## Goal of the exercise:
Copy out every one of the following lines without changing anything.

## Entries:
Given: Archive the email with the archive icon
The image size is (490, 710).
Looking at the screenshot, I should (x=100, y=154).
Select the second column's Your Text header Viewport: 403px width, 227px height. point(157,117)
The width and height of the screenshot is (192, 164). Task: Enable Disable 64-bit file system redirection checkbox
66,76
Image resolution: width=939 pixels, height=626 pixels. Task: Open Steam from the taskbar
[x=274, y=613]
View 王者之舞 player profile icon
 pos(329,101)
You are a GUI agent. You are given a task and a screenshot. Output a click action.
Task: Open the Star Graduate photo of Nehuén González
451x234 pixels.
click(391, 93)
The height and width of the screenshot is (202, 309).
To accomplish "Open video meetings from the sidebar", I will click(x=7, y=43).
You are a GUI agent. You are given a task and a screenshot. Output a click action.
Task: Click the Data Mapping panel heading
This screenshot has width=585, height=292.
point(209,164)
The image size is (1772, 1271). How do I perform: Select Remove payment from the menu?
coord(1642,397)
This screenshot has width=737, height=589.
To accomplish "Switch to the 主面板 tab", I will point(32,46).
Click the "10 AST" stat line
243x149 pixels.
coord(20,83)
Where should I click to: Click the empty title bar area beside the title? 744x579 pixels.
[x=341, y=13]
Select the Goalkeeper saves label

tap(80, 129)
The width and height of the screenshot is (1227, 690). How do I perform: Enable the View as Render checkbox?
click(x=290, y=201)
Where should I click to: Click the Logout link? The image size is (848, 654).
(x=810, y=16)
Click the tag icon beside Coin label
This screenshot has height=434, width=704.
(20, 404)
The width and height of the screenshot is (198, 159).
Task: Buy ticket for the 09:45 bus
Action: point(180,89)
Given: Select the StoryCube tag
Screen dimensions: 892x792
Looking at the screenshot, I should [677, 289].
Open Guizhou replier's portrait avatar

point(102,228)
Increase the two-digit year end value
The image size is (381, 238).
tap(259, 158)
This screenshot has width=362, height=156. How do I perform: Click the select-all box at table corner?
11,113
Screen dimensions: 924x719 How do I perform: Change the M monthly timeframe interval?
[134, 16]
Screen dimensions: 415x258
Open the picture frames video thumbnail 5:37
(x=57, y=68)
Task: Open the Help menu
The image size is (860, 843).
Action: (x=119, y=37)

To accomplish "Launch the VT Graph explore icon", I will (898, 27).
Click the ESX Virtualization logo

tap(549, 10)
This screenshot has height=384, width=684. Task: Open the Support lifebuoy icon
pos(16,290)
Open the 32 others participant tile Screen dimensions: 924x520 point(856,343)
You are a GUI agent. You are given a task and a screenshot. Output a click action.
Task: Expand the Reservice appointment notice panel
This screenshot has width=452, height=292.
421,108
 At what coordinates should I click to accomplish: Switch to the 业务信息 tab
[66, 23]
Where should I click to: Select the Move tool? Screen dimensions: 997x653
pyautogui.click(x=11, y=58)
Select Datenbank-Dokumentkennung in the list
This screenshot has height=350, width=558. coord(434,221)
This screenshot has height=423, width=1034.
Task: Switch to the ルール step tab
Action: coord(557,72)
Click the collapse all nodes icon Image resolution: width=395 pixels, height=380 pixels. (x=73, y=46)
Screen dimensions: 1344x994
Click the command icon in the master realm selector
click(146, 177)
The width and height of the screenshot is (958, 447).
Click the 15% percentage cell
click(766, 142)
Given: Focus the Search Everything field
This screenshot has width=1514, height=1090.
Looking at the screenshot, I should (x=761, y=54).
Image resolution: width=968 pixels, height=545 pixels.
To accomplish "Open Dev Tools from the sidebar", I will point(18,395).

## Output for this task:
Given: Archive the email with the archive icon
The image size is (490, 710).
Looking at the screenshot, I should (x=100, y=154).
Select the second column's Your Text header Viewport: 403px width, 227px height. point(157,117)
The width and height of the screenshot is (192, 164). Task: Enable Disable 64-bit file system redirection checkbox
66,76
Image resolution: width=939 pixels, height=626 pixels. Task: Open Steam from the taskbar
[x=274, y=613]
View 王者之舞 player profile icon
 pos(329,101)
You are a GUI agent. You are given a task and a screenshot. Output a click action.
Task: Open the Star Graduate photo of Nehuén González
451x234 pixels.
click(391, 93)
The height and width of the screenshot is (202, 309).
To accomplish "Open video meetings from the sidebar", I will click(x=7, y=43).
You are a GUI agent. You are given a task and a screenshot. Output a click action.
Task: Click the Data Mapping panel heading
This screenshot has width=585, height=292.
point(209,164)
The image size is (1772, 1271). How do I perform: Select Remove payment from the menu?
coord(1642,397)
This screenshot has width=737, height=589.
To accomplish "Switch to the 主面板 tab", I will point(32,46).
Click the "10 AST" stat line
243x149 pixels.
coord(20,83)
Where should I click to: Click the empty title bar area beside the title? 744x579 pixels.
[x=341, y=13]
Select the Goalkeeper saves label

tap(80, 129)
The width and height of the screenshot is (1227, 690). How do I perform: Enable the View as Render checkbox?
click(x=290, y=201)
Where should I click to: Click the Logout link? The image size is (848, 654).
(x=810, y=16)
Click the tag icon beside Coin label
This screenshot has height=434, width=704.
(20, 404)
The width and height of the screenshot is (198, 159).
Task: Buy ticket for the 09:45 bus
Action: point(180,89)
Given: Select the StoryCube tag
Screen dimensions: 892x792
Looking at the screenshot, I should [677, 289].
Open Guizhou replier's portrait avatar

point(102,228)
Increase the two-digit year end value
The image size is (381, 238).
tap(259, 158)
This screenshot has width=362, height=156. How do I perform: Click the select-all box at table corner?
11,113
Screen dimensions: 924x719 How do I perform: Change the M monthly timeframe interval?
[134, 16]
Screen dimensions: 415x258
Open the picture frames video thumbnail 5:37
(x=57, y=68)
Task: Open the Help menu
The image size is (860, 843).
Action: (x=119, y=37)

To accomplish "Launch the VT Graph explore icon", I will (898, 27).
Click the ESX Virtualization logo

tap(549, 10)
This screenshot has height=384, width=684. Task: Open the Support lifebuoy icon
pos(16,290)
Open the 32 others participant tile Screen dimensions: 924x520 point(856,343)
You are a GUI agent. You are given a task and a screenshot. Output a click action.
Task: Expand the Reservice appointment notice panel
This screenshot has width=452, height=292.
421,108
 At what coordinates should I click to accomplish: Switch to the 业务信息 tab
[66, 23]
Where should I click to: Select the Move tool? Screen dimensions: 997x653
pyautogui.click(x=11, y=58)
Select Datenbank-Dokumentkennung in the list
This screenshot has height=350, width=558. coord(434,221)
This screenshot has height=423, width=1034.
Task: Switch to the ルール step tab
Action: coord(557,72)
Click the collapse all nodes icon Image resolution: width=395 pixels, height=380 pixels. (x=73, y=46)
Screen dimensions: 1344x994
Click the command icon in the master realm selector
click(146, 177)
The width and height of the screenshot is (958, 447).
Click the 15% percentage cell
click(766, 142)
Given: Focus the Search Everything field
This screenshot has width=1514, height=1090.
Looking at the screenshot, I should (x=761, y=54).
Image resolution: width=968 pixels, height=545 pixels.
To accomplish "Open Dev Tools from the sidebar", I will point(18,395).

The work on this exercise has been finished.